Add multi-agent example: tic-tac-toe #122

youkaichao · 2020-07-09T07:23:13Z

No description provided.

examples/multi_agent/MANet.py

examples/multi_agent/tic_tac_toe.py

tianshou/policy/modelfree/MAdqn.py

duburcqa · 2020-07-09T09:01:47Z

@youkaichao As I said, I don't get why to be in a hurry on merge this PR, since your are the only one using it for now.

Trinkle23897 · 2020-07-09T09:04:32Z

No, not only him but also other people. Over three people have emailed me or comment on my personal social media to require MARL features, but Kaichao is the first to deal with it.

duburcqa · 2020-07-09T09:06:37Z

No, not only him but also other people. Over three people have emailed me or comment on my personal social media to require MARL features, but Kaichao is the first to deal with it.

So working a bit longer on this feature to improve it shouldn't be an issue if people have been waiting weeks.

Trinkle23897 · 2020-07-09T09:07:06Z

No, not only him but also other people. Over three people have emailed me or comment on my personal social media to require MARL features, but Kaichao is the first to deal with it.

So working a bit longer on this feature to improve it shouldn't be an issue if people have been waiting weeks.

Sure.

duburcqa · 2020-07-09T09:08:03Z

If you really want to rush, the good practice is to use a dev branch. master branch is dedicated to mature features, even when not distributed on pypi and associated with a release version. People wanting to use preview features then should checkout dev instead of master.
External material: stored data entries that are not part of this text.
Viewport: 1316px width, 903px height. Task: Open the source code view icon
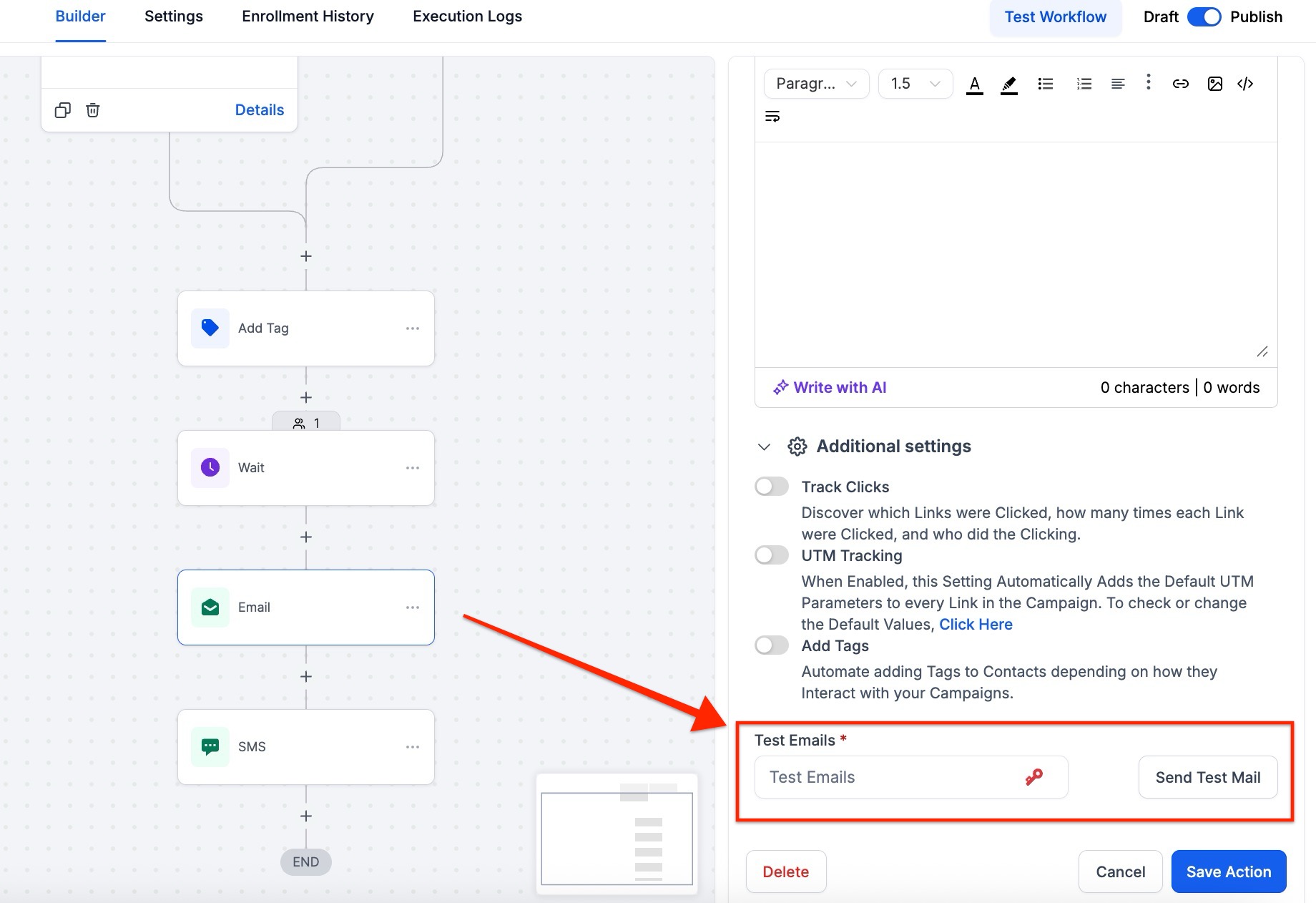pyautogui.click(x=1245, y=84)
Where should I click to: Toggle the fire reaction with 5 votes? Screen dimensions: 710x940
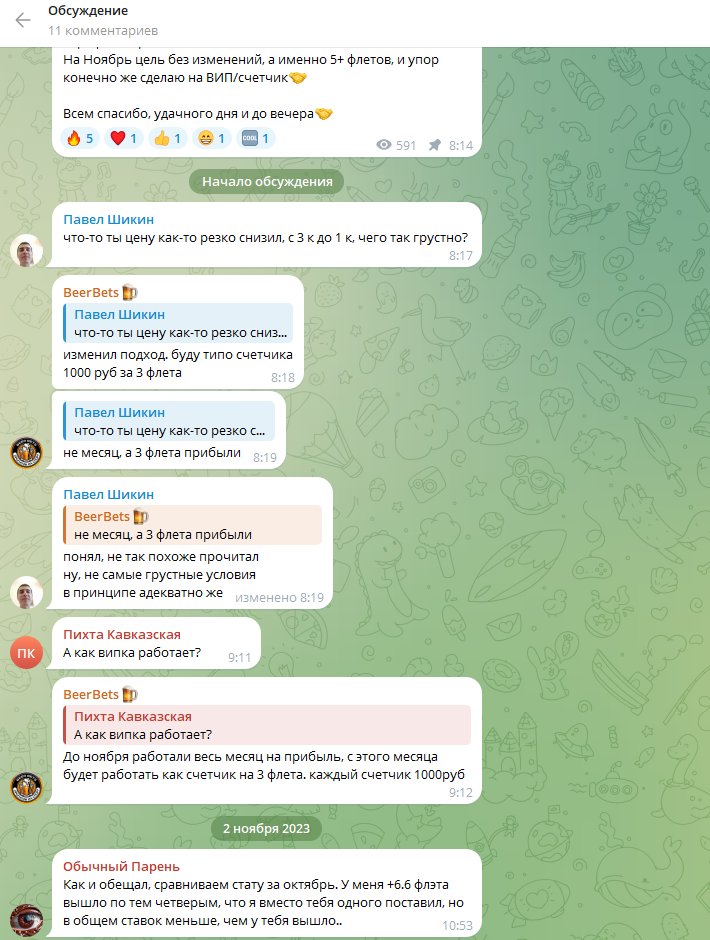point(80,138)
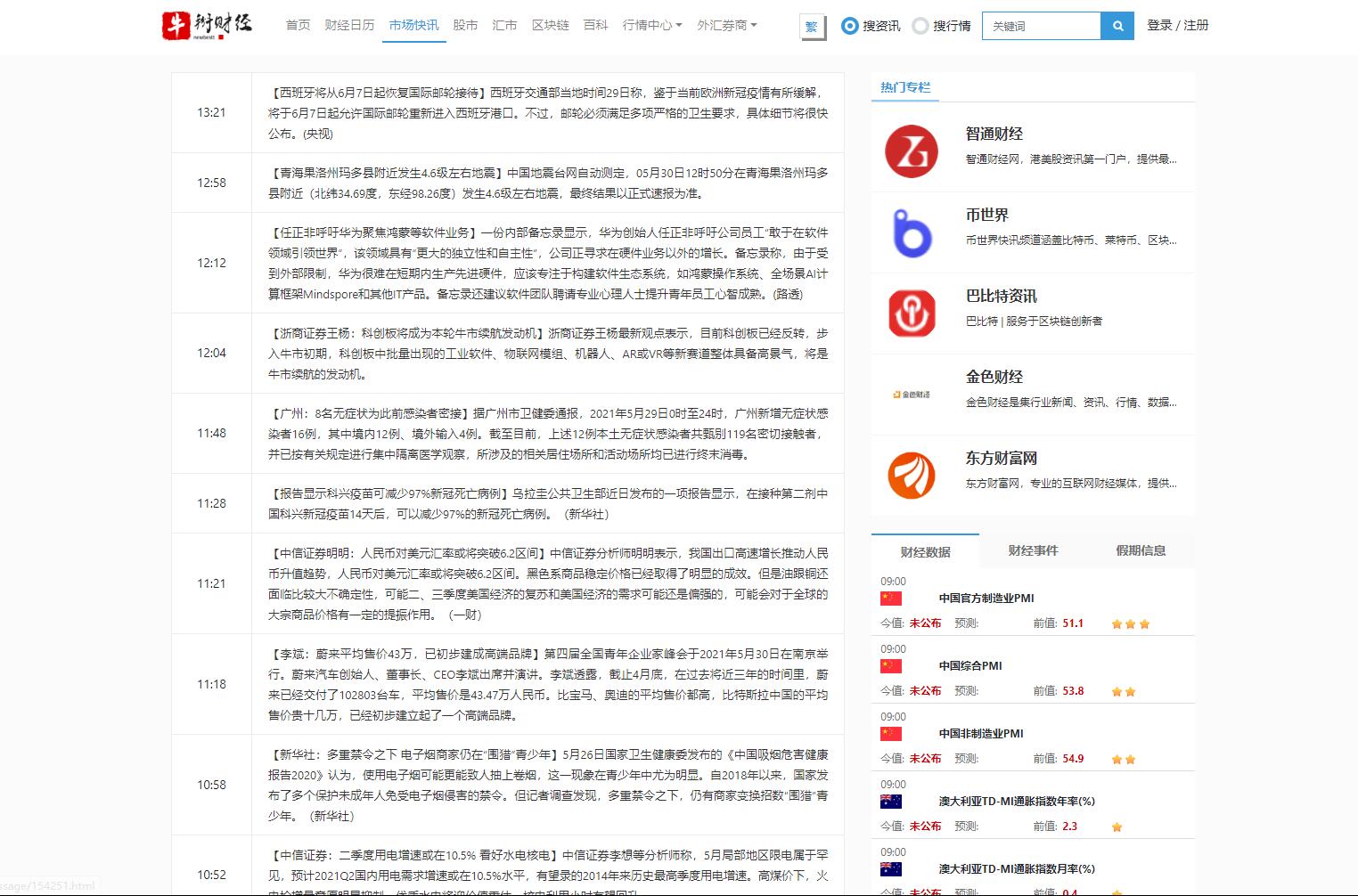Expand the 行情中心 dropdown menu
1358x896 pixels.
[651, 25]
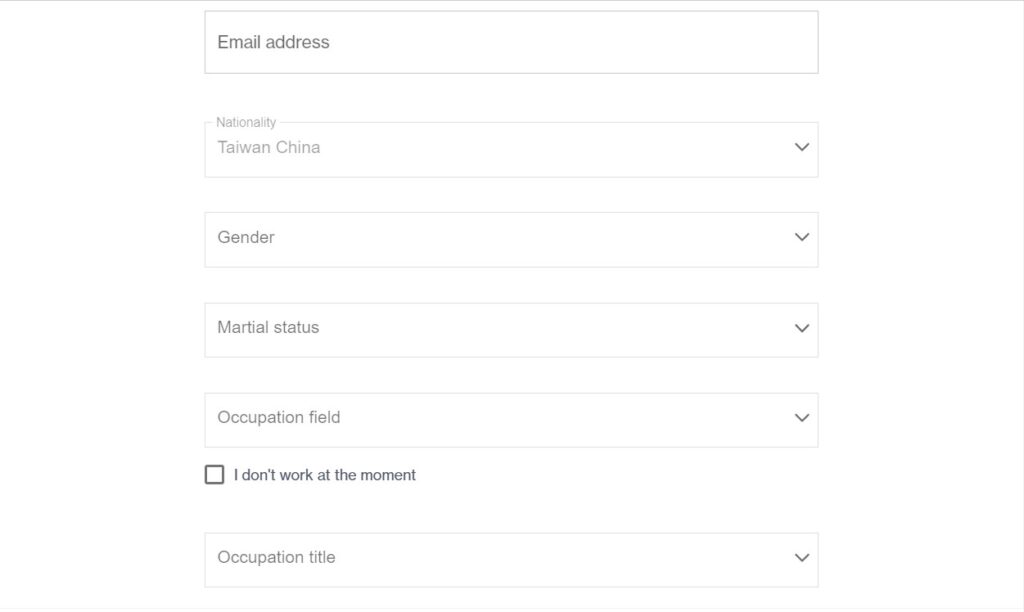
Task: Click the Email address input field
Action: [x=511, y=42]

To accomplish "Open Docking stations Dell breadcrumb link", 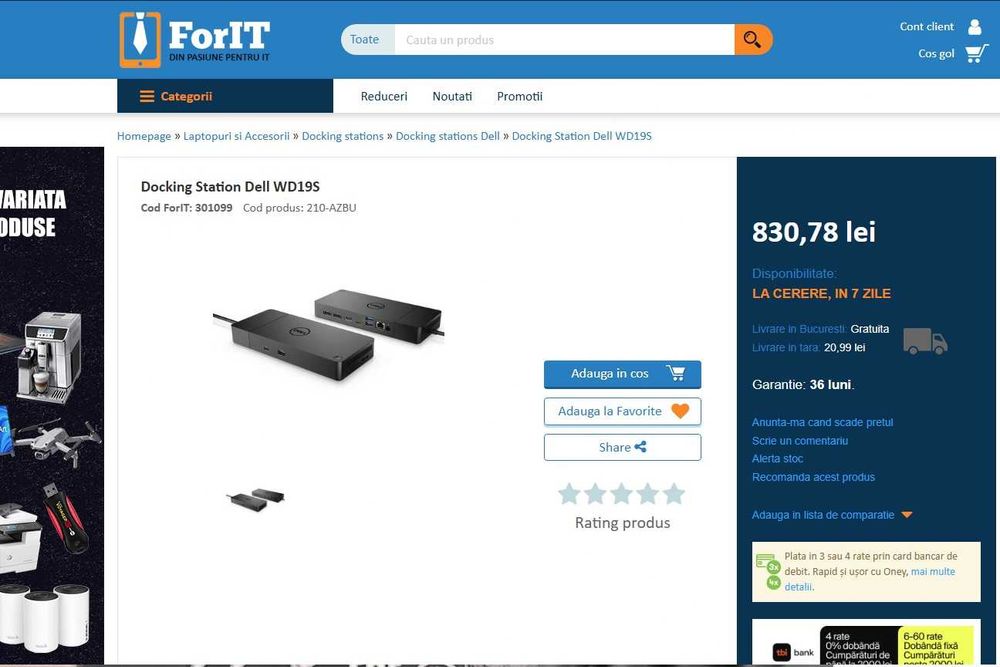I will pyautogui.click(x=448, y=136).
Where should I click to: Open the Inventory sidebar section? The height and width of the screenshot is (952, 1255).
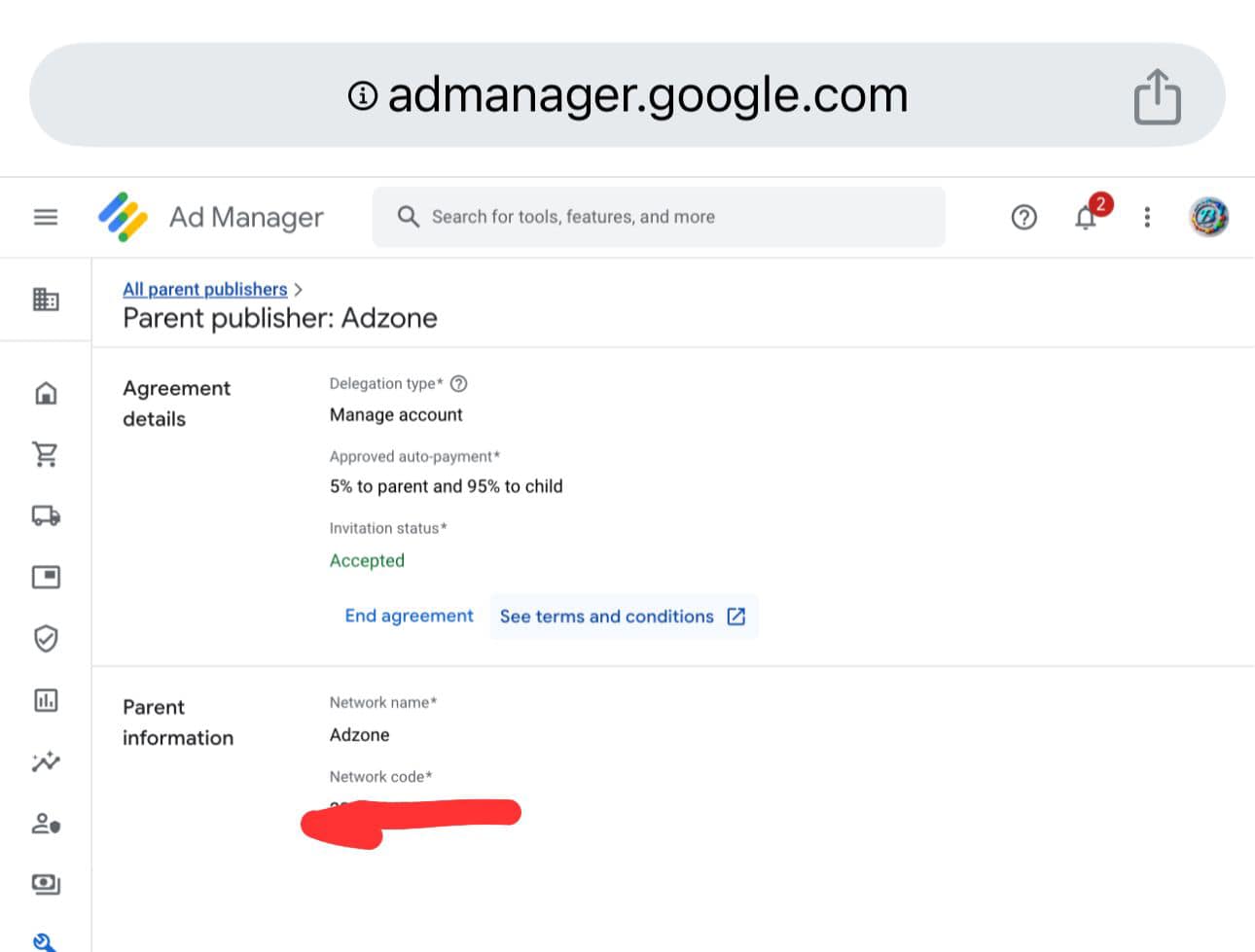point(46,577)

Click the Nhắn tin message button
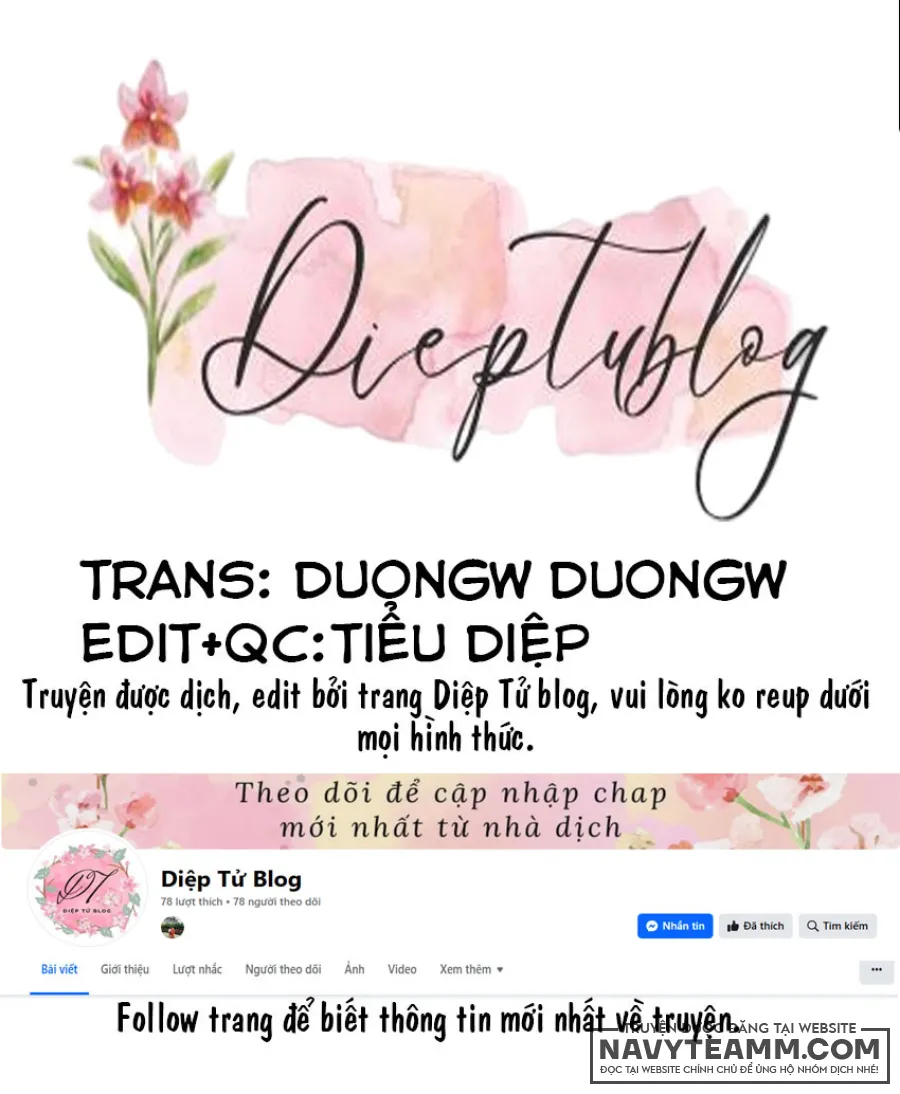[x=675, y=926]
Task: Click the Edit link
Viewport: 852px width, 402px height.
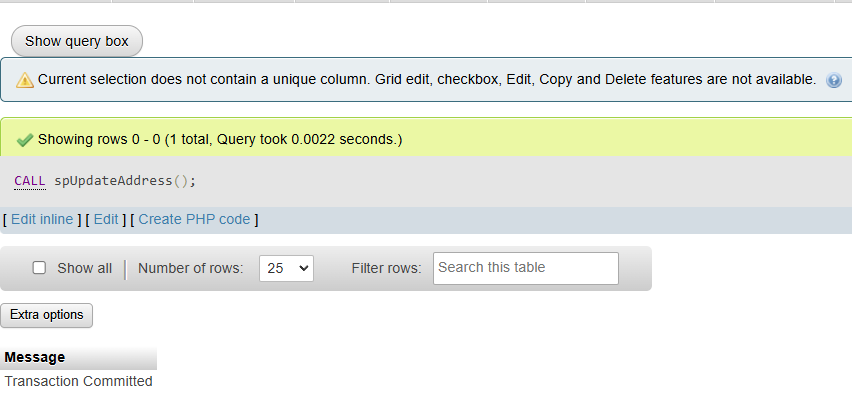Action: 106,219
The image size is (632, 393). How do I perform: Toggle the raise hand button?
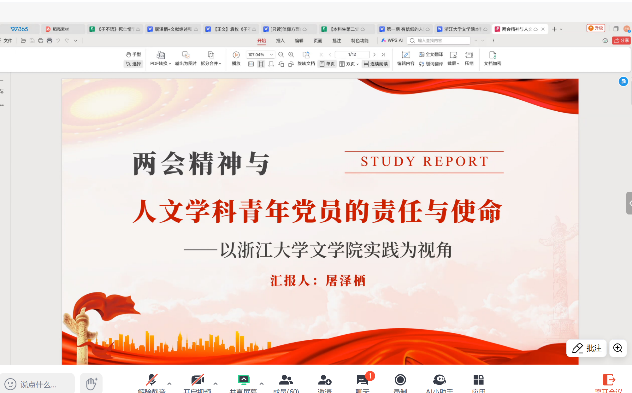(x=91, y=383)
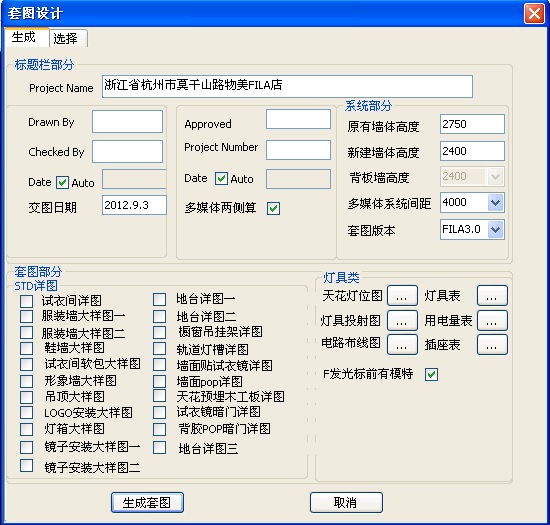This screenshot has width=550, height=525.
Task: Uncheck F发光标前有模特 option
Action: click(431, 375)
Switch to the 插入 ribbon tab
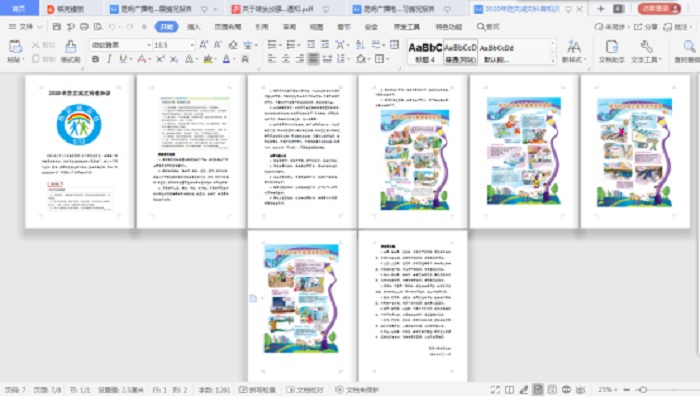 [193, 27]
duburcqa · 2020-07-09T09:12:21Z

The good point about dev branch, is that there is basically no rules to follow since it only applies on master. One can submit and merge PRs for which the CI is even failing, or not having the approval of other members. Yet at the end, when dev branch is going to be merged on master, it has to follow the rules. It is a good way to release experimental features as fast as possible, without compromising master branch.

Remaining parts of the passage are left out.